I am on my way home from East Asia with my head full of impressions and ideas. My host told me an old story. Visit East Asia for a week; go home and write a book. Visit East Asia for 9 months; go home and write an article. Stay in East Asia for 5 years, and you will not write anyting. East Asia is large and tremendously varied and all generalizations fail, eventually. But I do want to reflect.
The church in East Asia is considerablly different from the many missionary stories I have heard, and things are rapidly changing. What was not allowed 20 years ago is commonplace now, as long as the numbers don't appear to threaten the powers that be.
What I experienced is the closest thing to the first century church I can imagine. Small groups of believers who do not have to be told that the Christian life is to be different and that it will engender conflict. If I had shared those teachings, they would have agreed and wondered why I felt the need to even discuss it.

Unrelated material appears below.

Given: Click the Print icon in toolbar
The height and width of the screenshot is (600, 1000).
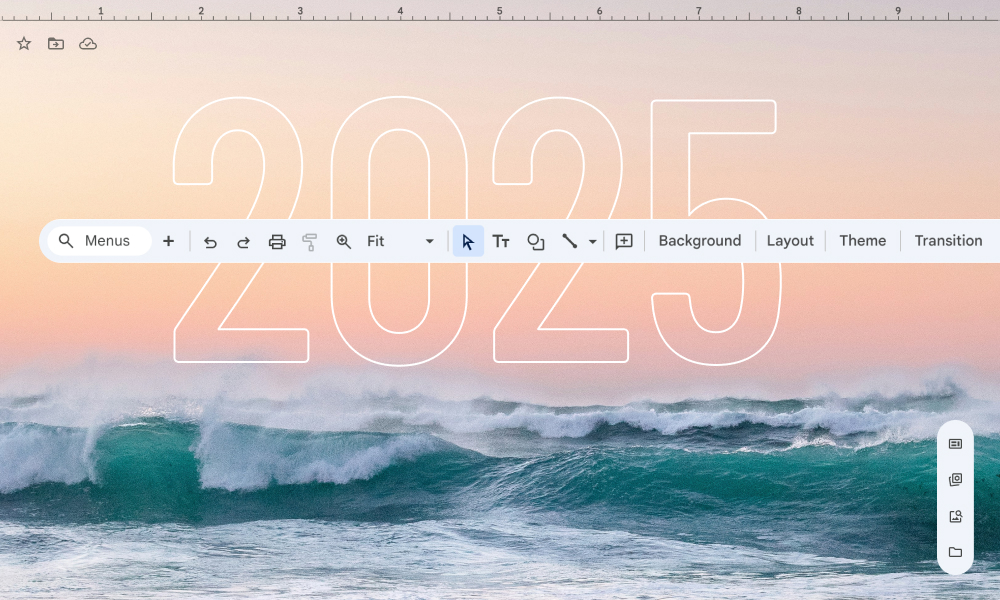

What I found were extremely bright believers, well-educated (I stayed in the large cities), brothers and sisters (which is what they consistently call each other) eager to learn and grow. They wanted to know about church structure, the relationship between character and leadership, and how to grow spiritually. They were especially intested in issues of marriage, how husbands and wives relate to each other especially in the furnace of ministry. Robin (my wife) had as significant a teaching ministry as I did through her sharing.
As far as BiblicalTraining is concerned, I did discover that it can play a significant role. They have plenty of conference-type teaching, leaders coming in here and there, teaching and encouraging them. But what they lacked is a consistent model of instruction that moves them through the basic areas of instruction in a holistic way, emphasizing their union with God, relationships, character, and community. What BiblicalTraining can also provide is the means by which someone wanting to go deeper is able to do so. It is one thing to hear a discussion on the eternal communion of the Trinity; it is something else to immerse yourself in the topic for 4 to 5 hours of seminary-level instruction.
So the path forward for us is pretty clear, and I ask for your prayers of wisdom as we move forward. Lots of good stuff ahead for all cultures.
I came across BiblicalTrining
I came across BiblicalTrining through your host, and it has been a great blessing to me. I studied a couple years at Michigan Theological Seminary but have not had good training since then. Members of most churches in Japan do not study the word of God on their own. They rely on the pastor to provide that teaching. If someone disagrees with the pastor they are a heretic. I really think resources like BiblicalTraining would help inspire people to study the word of God on their own and build more, stronger spiritual leaders.